Pagan Perspectives
Today’s column comes from your humble Weekend Editor, Eric O. Scott. Eric was raised by witches. He has a PhD in creative nonfiction writing from the University of Missouri and has written for The Wild Hunt since 2012.
The Wild Hunt always welcomes submissions for our weekend section. Please send queries to eric@wildhunt.org.
Another ninth of December has come and gone; and with it, another pot of kjötsúpa, the Icelandic lamb stew I make once a year in honor of the Viking poet and hero Egill Skallagrímsson. That brings me up to six so far. It remains a simple recipe, a broth-less soup of lamb, root vegetables, herbs, and a handful of barley. But, it is still my favorite dish to cook.

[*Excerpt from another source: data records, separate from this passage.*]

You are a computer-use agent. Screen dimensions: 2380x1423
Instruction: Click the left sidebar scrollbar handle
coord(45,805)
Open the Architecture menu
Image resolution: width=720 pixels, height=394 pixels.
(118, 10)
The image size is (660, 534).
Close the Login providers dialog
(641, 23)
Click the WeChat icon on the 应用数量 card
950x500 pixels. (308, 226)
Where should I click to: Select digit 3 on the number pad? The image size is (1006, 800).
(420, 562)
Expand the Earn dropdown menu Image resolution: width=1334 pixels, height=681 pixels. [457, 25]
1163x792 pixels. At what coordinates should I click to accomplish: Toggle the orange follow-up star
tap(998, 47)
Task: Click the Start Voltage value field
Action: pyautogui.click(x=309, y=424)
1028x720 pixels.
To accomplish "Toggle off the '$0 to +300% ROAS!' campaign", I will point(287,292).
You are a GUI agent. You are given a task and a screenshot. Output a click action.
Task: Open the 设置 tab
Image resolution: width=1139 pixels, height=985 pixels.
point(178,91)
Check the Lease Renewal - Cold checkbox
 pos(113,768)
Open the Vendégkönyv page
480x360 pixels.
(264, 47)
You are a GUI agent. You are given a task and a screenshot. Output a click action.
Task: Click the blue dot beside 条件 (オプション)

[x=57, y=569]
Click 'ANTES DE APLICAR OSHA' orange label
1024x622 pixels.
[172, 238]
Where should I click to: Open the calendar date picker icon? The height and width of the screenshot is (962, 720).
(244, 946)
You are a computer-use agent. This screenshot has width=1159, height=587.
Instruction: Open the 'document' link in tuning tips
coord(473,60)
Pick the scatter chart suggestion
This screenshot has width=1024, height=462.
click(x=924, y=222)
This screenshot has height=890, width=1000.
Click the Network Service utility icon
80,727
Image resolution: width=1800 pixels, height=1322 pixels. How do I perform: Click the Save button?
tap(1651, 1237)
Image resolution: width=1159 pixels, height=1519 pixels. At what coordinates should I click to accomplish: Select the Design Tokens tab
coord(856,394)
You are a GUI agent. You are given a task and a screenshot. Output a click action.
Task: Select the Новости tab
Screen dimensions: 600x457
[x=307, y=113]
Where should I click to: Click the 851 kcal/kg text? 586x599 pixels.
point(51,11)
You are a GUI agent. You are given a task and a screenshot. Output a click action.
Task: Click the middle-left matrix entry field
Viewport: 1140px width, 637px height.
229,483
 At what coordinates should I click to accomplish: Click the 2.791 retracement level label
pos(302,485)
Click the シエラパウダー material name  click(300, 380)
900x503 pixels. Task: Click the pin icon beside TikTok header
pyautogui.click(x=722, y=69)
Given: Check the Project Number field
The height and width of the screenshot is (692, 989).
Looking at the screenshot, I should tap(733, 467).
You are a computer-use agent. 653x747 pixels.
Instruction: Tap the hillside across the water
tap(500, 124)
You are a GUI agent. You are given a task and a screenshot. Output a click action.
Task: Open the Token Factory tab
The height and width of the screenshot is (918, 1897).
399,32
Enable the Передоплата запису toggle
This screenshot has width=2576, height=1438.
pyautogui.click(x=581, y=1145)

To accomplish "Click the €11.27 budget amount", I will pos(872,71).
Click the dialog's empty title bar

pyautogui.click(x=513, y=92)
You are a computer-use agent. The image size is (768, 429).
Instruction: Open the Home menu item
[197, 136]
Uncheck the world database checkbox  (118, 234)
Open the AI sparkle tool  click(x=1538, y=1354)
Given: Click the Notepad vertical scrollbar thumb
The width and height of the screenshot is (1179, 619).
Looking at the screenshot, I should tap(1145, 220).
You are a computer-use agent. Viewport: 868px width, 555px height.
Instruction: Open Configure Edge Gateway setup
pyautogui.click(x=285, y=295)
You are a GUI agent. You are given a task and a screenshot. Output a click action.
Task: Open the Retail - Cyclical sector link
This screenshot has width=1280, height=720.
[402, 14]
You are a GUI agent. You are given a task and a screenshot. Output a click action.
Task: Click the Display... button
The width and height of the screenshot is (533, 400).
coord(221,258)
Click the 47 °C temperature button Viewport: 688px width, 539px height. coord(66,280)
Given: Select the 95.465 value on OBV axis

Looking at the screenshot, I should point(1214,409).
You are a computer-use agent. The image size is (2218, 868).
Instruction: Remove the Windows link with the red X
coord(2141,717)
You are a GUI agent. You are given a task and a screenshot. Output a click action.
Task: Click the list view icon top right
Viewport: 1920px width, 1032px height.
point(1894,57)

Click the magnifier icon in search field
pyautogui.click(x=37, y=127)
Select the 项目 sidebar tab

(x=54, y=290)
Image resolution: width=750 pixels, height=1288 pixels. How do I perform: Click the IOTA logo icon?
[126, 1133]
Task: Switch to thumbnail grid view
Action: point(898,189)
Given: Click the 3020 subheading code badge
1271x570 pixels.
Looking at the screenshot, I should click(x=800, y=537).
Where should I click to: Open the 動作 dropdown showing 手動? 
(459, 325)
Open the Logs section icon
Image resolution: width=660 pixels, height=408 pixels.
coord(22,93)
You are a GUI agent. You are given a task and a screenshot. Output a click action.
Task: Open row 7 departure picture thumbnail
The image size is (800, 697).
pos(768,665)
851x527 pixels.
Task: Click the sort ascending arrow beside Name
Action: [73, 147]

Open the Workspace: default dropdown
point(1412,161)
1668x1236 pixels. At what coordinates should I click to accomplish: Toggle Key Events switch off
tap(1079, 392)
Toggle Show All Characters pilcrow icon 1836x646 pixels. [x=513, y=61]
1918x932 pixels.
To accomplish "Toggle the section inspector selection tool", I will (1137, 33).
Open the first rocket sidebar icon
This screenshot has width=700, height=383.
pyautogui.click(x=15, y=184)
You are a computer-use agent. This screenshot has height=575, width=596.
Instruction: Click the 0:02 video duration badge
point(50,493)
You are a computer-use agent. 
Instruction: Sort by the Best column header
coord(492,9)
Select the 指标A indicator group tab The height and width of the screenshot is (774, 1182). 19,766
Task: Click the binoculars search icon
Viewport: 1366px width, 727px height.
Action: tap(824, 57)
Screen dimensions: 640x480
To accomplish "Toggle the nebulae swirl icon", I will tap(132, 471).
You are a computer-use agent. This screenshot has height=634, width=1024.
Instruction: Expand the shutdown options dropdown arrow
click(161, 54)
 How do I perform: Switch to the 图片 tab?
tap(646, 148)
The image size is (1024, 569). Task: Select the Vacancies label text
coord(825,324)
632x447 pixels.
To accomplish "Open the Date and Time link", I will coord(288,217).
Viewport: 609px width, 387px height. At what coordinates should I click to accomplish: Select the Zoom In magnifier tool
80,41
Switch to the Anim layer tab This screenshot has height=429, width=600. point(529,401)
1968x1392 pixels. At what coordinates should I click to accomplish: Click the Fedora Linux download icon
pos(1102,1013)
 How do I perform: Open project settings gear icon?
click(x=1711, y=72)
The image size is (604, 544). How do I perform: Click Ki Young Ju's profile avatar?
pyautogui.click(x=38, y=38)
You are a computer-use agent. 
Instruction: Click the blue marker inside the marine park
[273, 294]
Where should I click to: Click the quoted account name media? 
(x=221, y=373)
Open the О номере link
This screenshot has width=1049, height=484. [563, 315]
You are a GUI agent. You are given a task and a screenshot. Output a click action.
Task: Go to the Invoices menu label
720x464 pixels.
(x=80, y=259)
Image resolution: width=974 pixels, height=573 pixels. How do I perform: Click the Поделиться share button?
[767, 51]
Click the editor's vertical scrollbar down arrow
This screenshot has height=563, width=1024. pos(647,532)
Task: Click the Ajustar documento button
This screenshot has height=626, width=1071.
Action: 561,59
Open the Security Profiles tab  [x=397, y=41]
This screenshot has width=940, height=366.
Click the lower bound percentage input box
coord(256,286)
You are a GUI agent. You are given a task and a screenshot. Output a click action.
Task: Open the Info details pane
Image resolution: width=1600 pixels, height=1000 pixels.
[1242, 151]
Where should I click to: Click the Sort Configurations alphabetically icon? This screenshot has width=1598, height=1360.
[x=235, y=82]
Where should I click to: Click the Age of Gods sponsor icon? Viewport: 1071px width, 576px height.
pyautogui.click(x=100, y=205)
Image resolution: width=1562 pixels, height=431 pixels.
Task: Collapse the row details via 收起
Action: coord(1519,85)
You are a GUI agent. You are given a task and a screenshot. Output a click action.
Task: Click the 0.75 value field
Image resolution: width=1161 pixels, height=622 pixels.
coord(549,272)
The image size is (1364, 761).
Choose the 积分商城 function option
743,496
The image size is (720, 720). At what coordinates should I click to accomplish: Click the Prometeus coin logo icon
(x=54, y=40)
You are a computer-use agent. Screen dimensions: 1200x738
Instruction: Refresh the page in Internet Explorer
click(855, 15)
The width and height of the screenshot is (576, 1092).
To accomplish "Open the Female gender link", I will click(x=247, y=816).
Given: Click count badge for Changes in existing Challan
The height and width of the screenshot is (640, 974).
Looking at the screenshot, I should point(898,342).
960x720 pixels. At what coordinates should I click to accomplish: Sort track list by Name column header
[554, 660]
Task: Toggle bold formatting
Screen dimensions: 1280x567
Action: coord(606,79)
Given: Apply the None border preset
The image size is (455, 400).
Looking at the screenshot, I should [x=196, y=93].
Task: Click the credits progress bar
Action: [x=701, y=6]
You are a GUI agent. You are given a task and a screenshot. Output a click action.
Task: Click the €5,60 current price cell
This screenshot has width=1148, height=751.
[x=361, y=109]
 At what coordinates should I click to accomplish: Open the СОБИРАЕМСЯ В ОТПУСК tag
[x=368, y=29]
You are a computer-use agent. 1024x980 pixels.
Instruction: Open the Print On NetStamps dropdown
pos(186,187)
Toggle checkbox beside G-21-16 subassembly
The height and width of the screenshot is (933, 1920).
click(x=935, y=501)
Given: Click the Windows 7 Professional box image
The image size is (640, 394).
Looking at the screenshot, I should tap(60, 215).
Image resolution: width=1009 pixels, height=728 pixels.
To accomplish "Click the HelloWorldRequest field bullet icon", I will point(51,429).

To tell the truth, I had some apprehensions about this year’s feast for Egill. I started holding this party the year I moved to Columbia, Missouri to begin a doctoral program, and the people I invited to share my soup were the only friends I had at that point: the medievalists with whom I had just finished reading Egil’s Saga. (I have never considered myself a medievalist, but they let me pretend I belonged.) It was a moment at the end of the semester to bond, reflect, and relax, poised between the last week of classes and the beginning of the final exam week and, more importantly for us as graduate workers, the deluge of final exam grading to come.
This is the first December since I finished that doctoral program; I am no longer part of the academy, nor of the strange culture of graduate education, balanced between the roles of advanced student, cheap labor, and unproven scholar. I haven’t moved away from Columbia, but the fact is that friendships made in a certain context tend to become strained once that context changes. My life no longer fell into the same rhythms as my friends’, and I wondered how this would change the tenor of my ceremony. Thankfully, though the gathering was small, it was warm as ever, and some friends who had never visited before joined us.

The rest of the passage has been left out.